I found an old terminal emulator Microphone, which was already installed on the Mac. Microphone ZMODEM supported for file transfer, c whom you probably know, if you remember BBS. Thus, to transfer files on a Mac, I have moved the necessary files from my computer to the Raspberry Pi, and Pi is then connected to the serial port. Microphone loaded on the Mac as a terminal, and I downloaded the Minicom at Pi with a Mac. I nervously introduced the necessary keys for transmission Zmodem at Minicom, I select a file and press ENTER. Minicom is grateful to "peep" and dialogue "Save incoming file?" Appeared on the Mac. After a while, I found that the new software running on my old Mac Plus. Hooray!
So, Raspberry Pi, MacTCP and MacWeb - everything is in place, it's time to surf the web! Is not it? Is not it?! Not. Not yet.

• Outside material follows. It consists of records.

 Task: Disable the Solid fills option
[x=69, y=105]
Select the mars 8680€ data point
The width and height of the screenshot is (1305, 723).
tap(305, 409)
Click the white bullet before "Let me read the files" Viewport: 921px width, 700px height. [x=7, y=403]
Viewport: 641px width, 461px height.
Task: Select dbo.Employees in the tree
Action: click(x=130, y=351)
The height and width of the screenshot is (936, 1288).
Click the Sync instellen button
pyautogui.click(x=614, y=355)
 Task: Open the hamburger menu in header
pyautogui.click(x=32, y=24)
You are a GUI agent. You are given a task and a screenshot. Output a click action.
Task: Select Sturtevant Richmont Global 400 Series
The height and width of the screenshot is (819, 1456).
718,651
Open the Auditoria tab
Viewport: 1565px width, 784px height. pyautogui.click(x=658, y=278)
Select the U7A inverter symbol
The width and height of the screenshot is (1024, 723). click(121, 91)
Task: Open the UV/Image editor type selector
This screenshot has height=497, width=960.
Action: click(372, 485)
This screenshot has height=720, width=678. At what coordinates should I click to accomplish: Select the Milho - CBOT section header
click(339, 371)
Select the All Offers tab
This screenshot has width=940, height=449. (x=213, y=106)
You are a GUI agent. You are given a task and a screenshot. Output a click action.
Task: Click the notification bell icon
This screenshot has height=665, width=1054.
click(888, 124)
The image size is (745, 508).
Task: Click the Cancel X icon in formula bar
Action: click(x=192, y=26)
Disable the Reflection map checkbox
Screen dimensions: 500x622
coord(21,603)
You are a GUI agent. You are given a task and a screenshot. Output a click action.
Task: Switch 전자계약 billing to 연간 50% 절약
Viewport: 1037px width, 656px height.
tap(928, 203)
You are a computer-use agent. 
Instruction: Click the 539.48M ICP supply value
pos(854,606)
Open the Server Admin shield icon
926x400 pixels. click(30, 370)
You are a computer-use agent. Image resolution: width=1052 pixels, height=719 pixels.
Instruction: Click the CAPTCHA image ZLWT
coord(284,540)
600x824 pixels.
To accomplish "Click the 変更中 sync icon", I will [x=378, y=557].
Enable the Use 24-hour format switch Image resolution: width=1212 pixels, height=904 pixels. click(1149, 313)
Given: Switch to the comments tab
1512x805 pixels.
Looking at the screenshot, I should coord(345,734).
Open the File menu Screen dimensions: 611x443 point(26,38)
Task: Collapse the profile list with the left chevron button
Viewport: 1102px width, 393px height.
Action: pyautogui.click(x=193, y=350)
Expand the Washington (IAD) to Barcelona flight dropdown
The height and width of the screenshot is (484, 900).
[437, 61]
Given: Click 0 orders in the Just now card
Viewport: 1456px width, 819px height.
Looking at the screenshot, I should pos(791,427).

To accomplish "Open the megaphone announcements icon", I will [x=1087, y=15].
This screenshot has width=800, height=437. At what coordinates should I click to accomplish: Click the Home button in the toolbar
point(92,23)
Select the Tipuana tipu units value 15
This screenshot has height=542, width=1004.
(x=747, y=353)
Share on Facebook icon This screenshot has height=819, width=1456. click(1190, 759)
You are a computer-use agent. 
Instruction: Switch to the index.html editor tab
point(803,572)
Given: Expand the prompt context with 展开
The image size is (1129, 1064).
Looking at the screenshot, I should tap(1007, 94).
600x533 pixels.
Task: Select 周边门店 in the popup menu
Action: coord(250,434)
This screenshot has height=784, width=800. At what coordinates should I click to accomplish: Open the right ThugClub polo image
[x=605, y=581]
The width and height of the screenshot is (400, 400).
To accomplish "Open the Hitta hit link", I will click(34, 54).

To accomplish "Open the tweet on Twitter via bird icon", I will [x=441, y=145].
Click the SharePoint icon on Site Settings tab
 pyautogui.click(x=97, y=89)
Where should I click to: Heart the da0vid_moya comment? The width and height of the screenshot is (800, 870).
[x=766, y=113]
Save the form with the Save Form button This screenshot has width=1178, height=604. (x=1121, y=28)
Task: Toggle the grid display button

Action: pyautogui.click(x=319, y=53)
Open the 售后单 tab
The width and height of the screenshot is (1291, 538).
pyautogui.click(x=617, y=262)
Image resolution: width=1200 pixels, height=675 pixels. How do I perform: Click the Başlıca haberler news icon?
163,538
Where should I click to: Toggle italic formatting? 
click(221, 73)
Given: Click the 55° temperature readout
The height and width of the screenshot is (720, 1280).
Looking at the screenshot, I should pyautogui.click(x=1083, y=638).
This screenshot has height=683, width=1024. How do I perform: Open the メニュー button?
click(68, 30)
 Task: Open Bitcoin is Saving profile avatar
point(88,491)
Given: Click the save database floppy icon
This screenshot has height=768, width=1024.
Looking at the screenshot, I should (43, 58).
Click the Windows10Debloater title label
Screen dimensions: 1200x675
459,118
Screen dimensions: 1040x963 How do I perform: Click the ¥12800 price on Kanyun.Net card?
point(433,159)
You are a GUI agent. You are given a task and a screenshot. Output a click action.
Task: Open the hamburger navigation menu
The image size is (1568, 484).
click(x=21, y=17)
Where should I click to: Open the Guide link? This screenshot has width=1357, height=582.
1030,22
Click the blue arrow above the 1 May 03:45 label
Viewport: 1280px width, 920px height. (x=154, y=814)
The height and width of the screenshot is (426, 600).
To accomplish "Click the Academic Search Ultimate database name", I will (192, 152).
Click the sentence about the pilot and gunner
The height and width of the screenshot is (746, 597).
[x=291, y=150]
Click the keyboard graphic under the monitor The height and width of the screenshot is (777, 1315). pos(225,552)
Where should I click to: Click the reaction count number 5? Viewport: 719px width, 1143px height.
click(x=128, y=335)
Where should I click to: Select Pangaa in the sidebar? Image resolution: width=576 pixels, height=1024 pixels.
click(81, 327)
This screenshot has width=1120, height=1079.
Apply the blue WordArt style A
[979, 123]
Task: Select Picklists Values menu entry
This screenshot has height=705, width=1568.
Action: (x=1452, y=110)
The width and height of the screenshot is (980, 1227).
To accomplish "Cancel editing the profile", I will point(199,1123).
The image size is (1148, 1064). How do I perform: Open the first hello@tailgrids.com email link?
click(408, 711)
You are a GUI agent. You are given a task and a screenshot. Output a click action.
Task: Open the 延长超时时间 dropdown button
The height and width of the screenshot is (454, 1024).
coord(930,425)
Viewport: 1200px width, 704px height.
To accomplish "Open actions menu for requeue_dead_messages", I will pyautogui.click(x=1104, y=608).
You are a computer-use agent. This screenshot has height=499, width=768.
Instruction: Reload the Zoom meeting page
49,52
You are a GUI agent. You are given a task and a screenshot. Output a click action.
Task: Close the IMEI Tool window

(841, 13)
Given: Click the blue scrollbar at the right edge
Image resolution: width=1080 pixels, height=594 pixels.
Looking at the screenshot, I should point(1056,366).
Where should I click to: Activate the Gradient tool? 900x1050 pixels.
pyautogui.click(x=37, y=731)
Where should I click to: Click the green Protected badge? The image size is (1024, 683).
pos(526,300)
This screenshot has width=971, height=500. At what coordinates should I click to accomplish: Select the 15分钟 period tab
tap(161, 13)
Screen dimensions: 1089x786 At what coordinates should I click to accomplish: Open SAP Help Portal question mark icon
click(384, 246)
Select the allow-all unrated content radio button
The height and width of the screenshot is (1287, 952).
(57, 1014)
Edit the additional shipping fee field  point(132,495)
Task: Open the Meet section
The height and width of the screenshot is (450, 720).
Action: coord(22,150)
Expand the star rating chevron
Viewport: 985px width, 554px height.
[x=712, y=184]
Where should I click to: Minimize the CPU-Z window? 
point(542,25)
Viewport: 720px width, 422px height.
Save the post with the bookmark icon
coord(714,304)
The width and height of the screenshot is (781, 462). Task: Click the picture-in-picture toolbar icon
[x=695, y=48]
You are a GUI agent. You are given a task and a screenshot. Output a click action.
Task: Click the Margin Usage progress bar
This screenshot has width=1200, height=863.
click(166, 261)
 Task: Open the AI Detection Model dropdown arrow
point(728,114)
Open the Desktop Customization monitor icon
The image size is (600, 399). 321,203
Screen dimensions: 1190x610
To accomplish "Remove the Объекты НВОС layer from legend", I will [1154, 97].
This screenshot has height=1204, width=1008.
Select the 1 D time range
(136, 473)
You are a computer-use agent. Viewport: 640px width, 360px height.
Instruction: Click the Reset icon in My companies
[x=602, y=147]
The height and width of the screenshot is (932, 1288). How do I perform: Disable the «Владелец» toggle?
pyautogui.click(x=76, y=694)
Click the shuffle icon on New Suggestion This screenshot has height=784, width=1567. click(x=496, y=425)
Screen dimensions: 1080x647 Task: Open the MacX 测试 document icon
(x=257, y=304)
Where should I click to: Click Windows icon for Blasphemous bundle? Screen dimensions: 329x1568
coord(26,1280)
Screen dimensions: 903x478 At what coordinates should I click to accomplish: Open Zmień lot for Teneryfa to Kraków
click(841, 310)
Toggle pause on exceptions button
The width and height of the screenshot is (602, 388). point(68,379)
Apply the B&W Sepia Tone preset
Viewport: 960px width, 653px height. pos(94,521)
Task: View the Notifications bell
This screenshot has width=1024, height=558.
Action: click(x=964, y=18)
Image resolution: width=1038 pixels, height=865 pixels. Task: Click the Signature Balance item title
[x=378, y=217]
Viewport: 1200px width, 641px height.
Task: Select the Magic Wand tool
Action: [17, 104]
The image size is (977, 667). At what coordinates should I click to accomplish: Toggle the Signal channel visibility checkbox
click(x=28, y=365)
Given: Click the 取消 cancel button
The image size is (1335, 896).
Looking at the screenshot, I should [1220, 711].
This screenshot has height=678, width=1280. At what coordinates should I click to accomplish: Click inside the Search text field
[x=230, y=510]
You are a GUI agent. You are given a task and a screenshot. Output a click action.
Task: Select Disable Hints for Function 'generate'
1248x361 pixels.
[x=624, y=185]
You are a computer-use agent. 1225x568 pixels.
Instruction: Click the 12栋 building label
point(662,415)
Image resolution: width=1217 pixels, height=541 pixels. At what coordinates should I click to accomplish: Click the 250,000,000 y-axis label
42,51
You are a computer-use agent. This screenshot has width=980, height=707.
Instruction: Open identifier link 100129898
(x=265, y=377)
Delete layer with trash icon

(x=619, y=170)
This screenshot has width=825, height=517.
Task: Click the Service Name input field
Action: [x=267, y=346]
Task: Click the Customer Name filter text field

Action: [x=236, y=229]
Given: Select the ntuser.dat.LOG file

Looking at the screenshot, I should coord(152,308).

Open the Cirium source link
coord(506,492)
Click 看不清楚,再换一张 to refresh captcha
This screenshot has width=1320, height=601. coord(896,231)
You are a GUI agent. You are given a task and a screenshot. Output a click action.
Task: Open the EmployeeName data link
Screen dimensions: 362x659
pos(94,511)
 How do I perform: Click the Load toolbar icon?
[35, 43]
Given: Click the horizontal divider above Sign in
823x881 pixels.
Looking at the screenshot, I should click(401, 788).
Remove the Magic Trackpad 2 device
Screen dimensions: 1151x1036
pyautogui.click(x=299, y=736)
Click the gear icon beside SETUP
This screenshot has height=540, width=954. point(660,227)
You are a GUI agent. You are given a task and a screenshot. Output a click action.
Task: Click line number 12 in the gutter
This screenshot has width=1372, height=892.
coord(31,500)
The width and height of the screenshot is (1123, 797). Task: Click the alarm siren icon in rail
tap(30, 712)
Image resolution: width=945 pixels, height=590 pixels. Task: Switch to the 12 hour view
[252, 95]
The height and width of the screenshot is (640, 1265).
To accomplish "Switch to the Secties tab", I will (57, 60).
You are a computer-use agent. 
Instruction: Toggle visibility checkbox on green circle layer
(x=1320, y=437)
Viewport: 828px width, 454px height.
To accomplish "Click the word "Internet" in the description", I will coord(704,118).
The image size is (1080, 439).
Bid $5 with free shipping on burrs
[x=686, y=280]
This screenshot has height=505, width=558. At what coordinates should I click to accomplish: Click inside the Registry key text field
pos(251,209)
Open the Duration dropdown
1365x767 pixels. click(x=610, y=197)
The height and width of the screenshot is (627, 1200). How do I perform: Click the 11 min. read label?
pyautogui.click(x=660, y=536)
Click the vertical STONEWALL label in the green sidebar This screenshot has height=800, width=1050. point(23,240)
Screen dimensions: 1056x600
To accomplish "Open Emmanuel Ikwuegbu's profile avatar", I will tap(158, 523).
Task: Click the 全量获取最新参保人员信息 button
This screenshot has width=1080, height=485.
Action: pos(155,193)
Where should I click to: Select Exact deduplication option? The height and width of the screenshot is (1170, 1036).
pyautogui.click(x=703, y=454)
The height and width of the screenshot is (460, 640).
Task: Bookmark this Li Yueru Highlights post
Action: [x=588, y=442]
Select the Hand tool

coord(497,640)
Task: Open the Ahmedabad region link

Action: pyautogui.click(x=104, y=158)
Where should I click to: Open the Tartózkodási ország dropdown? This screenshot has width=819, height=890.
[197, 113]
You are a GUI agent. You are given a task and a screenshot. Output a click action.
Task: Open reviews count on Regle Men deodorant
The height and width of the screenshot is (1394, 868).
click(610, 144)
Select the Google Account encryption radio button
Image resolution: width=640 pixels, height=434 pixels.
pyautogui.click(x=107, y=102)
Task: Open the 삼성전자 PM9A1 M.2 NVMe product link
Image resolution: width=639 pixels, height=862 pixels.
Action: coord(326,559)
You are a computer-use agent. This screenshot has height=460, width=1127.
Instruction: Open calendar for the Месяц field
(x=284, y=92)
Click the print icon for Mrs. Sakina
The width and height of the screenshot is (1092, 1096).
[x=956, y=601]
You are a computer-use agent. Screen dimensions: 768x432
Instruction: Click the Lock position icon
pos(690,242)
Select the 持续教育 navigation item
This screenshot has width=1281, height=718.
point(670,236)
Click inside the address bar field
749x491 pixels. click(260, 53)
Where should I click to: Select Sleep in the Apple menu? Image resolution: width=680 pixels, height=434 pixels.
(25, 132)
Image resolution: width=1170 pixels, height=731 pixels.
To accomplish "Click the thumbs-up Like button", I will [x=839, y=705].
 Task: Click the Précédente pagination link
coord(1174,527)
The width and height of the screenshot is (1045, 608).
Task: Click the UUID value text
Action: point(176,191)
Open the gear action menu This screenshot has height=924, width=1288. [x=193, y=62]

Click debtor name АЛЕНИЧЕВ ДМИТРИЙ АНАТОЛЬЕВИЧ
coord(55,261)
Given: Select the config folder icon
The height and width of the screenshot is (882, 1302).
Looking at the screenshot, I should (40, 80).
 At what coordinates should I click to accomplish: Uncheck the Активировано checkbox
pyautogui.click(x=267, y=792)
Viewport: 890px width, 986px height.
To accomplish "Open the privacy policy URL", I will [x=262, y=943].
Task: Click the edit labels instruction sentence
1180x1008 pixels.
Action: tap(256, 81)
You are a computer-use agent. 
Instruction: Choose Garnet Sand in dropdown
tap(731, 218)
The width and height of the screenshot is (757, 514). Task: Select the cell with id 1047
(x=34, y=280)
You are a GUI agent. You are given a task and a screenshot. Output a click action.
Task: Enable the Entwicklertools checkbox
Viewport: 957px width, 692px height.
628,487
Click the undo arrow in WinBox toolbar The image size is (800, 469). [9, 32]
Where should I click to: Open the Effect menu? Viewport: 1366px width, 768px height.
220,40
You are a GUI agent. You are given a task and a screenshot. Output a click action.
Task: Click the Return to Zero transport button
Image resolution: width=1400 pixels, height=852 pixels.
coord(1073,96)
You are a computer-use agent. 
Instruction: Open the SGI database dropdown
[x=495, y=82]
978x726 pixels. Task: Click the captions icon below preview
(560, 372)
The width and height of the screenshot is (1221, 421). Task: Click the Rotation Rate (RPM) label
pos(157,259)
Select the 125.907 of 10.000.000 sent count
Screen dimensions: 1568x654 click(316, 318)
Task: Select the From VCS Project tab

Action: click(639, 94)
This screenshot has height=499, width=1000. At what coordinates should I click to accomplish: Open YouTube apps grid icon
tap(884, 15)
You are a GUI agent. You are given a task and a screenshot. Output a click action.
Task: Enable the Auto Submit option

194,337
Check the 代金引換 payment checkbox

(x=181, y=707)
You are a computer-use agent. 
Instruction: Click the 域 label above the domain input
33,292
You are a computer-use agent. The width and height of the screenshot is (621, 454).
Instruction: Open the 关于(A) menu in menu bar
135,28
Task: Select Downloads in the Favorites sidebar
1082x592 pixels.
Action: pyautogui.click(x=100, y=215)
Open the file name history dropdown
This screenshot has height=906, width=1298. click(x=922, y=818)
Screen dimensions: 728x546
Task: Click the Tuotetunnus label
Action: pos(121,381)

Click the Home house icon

Apparently, the developers MacWeb, by looking at the HTTP 1.0 specification, decided: "Did anyone ever You need virtual hosting based domain name? "And do not take into account that 99% of the sites used in the modern web it is them. Lack of support for virtual hosts means that you can use for most sites path only server IP-address, and was cut off. Oh, and HTTPS, cookies and CSS were not invented.
Hell!
I told him about the problem of his friend Tyler, and was surprised when he found the decision in haste, proxy filtering using Python, Requests, Flask and Beautiful Soup. The key to all this was that MacWeb will include a complete address with a host name when creating a proxy request. Queries open URL, SSL and manage cookies. BeautifulSoup MacWeb helps open things like CSS, Javascript, images and DIVs. A Flask makes proxy process the request and send the results back on the Mac.
And this, my friends, was enough to surf the Web. It looked something like a modern mobile browser.
Of course, it all worked pretty darn slow, but it worked! Download data and pages and links are clickable. Did I mention it was slow? It was very slow. So medleeeenno. Slowly, slowly, slowly. Minutes to read and display the page. But what's the difference? The aim was to introduce Mac to the Internet. And dating a success.